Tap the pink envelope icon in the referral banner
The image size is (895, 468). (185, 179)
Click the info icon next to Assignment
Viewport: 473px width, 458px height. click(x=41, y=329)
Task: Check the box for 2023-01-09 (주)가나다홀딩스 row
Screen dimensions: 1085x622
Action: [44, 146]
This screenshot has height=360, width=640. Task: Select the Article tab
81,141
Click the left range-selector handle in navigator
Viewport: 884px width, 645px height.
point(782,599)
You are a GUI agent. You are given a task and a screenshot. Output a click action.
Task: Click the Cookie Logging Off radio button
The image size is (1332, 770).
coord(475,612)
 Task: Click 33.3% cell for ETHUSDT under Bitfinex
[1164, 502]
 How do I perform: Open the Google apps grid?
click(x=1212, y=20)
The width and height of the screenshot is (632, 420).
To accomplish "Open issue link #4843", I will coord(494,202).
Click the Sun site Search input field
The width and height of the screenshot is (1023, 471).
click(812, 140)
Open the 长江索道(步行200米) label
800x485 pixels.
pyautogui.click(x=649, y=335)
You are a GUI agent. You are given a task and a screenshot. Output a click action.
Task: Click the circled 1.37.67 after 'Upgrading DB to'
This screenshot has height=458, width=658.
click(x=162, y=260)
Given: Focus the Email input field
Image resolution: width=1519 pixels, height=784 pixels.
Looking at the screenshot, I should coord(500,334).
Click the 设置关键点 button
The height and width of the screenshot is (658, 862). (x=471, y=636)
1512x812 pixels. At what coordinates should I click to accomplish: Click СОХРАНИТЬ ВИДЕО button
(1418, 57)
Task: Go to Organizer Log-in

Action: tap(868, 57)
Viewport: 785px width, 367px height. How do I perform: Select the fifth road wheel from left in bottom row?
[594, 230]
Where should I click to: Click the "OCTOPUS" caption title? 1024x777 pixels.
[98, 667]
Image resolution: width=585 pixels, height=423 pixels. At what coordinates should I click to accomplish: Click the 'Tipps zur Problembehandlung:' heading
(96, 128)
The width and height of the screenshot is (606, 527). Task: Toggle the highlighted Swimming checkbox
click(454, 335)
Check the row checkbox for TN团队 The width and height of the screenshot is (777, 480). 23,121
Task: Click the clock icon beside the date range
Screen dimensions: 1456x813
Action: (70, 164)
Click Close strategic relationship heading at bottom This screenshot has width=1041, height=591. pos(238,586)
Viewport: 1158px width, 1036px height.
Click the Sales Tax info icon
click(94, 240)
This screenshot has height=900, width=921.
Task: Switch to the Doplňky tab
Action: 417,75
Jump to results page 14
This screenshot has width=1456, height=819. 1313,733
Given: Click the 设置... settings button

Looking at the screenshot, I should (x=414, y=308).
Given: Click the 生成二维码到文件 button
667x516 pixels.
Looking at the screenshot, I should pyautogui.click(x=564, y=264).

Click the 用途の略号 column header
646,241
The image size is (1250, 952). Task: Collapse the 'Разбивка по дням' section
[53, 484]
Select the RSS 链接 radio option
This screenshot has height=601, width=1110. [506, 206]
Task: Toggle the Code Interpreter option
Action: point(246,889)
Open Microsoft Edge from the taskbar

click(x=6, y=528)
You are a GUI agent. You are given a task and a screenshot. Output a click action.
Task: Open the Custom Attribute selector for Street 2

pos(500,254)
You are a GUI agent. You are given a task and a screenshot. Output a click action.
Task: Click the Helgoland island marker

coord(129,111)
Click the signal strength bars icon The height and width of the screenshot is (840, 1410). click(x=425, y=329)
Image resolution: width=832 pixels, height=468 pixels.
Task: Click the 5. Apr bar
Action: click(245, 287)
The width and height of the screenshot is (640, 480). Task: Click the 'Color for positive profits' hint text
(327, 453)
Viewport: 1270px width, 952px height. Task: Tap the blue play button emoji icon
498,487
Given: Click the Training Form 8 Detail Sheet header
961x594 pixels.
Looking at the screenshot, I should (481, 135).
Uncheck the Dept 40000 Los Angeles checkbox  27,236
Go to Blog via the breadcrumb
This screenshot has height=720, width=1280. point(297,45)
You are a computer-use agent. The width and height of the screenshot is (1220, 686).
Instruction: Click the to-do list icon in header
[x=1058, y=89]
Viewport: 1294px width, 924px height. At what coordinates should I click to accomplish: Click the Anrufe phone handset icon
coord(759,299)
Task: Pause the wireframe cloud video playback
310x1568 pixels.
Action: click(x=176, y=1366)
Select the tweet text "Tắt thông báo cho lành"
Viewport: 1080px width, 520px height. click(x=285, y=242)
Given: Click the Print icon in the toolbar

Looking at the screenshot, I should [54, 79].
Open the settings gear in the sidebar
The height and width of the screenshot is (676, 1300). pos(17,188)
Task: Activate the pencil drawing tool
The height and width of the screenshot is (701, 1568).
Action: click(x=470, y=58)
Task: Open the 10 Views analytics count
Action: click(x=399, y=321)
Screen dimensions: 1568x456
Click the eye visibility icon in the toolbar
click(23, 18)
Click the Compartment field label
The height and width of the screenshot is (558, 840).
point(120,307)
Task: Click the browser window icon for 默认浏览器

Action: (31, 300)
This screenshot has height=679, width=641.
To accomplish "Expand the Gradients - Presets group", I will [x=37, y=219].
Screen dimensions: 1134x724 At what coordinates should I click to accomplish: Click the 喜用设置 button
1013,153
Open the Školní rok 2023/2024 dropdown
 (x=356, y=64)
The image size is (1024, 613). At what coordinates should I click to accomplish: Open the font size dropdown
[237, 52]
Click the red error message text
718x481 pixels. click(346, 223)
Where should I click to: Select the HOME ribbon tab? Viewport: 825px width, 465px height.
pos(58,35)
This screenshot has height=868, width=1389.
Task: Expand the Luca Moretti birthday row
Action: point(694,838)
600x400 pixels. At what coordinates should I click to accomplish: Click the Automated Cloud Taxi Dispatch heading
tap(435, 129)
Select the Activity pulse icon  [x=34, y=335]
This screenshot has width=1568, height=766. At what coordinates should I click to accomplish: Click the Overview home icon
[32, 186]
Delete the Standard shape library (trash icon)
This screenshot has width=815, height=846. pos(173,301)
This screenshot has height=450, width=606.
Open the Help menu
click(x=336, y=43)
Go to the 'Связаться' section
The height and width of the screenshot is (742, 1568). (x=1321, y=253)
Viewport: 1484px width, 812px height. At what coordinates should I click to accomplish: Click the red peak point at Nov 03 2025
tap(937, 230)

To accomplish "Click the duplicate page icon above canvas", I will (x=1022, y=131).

########

-- Aim of the task --
How many of the lines above include the string "range"? Give only the number.

-- Answer for the task --
2